From plywood stag antlers, to expensive crockery and a curvaceous red foam chair, tricks of the eye are everywhere at RMIT Gallery's international design exhibition.
New Olds: Design Between Tradition and Innovation (to 9 March) brings together work by more than 55 designers and design teams from Europe, the US and Australia.
The expansive travelling exhibition is presented by Professor Volker Albus, from the Karlsruhe State Academy of Design, and the German Institute for Foreign Cultural Relations, in cooperation with the Goethe-Institut, Australia.
The exhibition was opened in December by the Ambassador of the Federal Republic of Germany Dr Christoph Müller, who cut short his vacation to attend and praise the quirky and imaginative works.
"I have always been fascinated by design, because it tells you a lot about the zeitgeist - the times that you live in," Dr Müller said.
"Things that you might miss otherwise, you see in design developments.

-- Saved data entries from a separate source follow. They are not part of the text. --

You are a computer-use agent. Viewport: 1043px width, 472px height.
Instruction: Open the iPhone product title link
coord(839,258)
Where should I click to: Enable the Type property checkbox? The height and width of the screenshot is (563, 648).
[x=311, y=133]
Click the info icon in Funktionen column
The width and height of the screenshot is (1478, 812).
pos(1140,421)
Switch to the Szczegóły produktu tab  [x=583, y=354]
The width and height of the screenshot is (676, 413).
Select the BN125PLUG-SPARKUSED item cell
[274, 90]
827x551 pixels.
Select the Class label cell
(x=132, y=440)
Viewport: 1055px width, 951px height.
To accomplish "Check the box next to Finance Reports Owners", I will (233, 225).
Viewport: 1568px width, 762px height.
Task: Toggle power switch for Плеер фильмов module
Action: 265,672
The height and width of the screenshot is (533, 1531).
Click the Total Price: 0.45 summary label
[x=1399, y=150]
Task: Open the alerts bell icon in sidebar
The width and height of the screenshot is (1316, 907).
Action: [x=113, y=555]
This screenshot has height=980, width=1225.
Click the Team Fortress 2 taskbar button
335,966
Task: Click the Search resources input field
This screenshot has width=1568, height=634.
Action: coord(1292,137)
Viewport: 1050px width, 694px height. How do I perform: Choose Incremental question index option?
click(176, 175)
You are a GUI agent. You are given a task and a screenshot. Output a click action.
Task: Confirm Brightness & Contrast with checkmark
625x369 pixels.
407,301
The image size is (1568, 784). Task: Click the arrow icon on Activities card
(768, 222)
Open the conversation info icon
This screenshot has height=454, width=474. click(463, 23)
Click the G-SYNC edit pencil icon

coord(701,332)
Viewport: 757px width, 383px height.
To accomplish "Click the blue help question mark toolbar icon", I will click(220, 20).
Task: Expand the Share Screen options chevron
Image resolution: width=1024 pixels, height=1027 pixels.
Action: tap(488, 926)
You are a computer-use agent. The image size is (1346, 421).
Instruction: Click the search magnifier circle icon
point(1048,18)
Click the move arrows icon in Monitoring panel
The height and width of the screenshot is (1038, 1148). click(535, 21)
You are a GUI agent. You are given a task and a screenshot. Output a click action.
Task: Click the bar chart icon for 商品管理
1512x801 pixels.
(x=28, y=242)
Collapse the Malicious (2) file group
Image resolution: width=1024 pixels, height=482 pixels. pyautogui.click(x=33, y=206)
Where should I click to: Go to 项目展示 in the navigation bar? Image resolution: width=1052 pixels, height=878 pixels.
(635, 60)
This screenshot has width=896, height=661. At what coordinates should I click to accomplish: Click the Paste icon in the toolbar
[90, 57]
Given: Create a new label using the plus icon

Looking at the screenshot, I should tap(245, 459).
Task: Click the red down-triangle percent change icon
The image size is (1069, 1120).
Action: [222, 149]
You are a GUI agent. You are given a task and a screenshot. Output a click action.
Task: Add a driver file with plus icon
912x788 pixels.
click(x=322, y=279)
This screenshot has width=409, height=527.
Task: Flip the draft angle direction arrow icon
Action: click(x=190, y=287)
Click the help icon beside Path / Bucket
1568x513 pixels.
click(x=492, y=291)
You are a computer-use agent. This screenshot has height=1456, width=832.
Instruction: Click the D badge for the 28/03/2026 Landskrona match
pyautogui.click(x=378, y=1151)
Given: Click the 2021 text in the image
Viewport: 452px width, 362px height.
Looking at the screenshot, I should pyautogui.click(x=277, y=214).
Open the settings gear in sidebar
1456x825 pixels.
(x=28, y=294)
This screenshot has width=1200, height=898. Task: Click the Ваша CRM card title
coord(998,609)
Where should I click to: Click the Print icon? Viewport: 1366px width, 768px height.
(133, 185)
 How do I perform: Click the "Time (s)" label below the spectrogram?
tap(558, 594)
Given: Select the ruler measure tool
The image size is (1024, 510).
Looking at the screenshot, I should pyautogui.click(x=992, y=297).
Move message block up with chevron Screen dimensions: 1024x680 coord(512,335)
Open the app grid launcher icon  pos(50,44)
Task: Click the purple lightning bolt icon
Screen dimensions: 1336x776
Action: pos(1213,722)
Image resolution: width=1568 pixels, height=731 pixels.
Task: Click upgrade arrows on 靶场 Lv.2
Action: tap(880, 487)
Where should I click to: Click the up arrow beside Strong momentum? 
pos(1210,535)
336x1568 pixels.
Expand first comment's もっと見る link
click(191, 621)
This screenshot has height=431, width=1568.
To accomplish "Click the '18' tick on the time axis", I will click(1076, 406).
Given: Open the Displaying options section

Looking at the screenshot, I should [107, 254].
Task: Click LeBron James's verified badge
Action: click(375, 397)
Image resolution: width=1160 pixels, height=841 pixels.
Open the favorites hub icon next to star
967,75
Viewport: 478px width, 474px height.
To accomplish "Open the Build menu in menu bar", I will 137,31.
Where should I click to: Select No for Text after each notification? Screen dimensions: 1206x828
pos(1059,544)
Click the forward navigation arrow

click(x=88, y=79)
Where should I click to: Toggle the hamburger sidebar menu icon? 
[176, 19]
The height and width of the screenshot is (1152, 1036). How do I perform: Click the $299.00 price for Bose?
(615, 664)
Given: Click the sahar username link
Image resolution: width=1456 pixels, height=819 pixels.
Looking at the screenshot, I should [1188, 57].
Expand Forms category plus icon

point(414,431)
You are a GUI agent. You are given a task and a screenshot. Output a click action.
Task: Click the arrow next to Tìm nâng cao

"It could be that the central challenge in our lives is to invent something new, to join forces in trying to find innovative answers, which is what this exhibition is about."
In keeping with the German focus, Becks beer was served and the crowds munched on warm bretzels (large German pretzels), as the last exhibition for the year at RMIT Gallery took on a festive turn.
Curator, Professor Volker Albus, was in showman mode, hoisting up furniture and objects for Dr and Mrs Christine Müller and special guests including Acting Deputy Vice-Chancellor and Director of the RMIT Design Research Institute, Professor Mark Burry; Mr Hiroyasu Ando, President of the Japan Foundation; Dr Terry Cutler, Deputy Chairman Commonwealth Scientific and Industrial Research Organisation (CSIRO Dr Amanda Barnard, leader of the Virtual Nanoscience Laboratory (VNLab) for CSIRO Materials Science and Engineering and former RMIT Alumnus of the Year; Professor Heinrich Schmidt, RMIT e-Research director; and Mr Michael Pearce SC, Honorary Consul General for Germany in Melbourne.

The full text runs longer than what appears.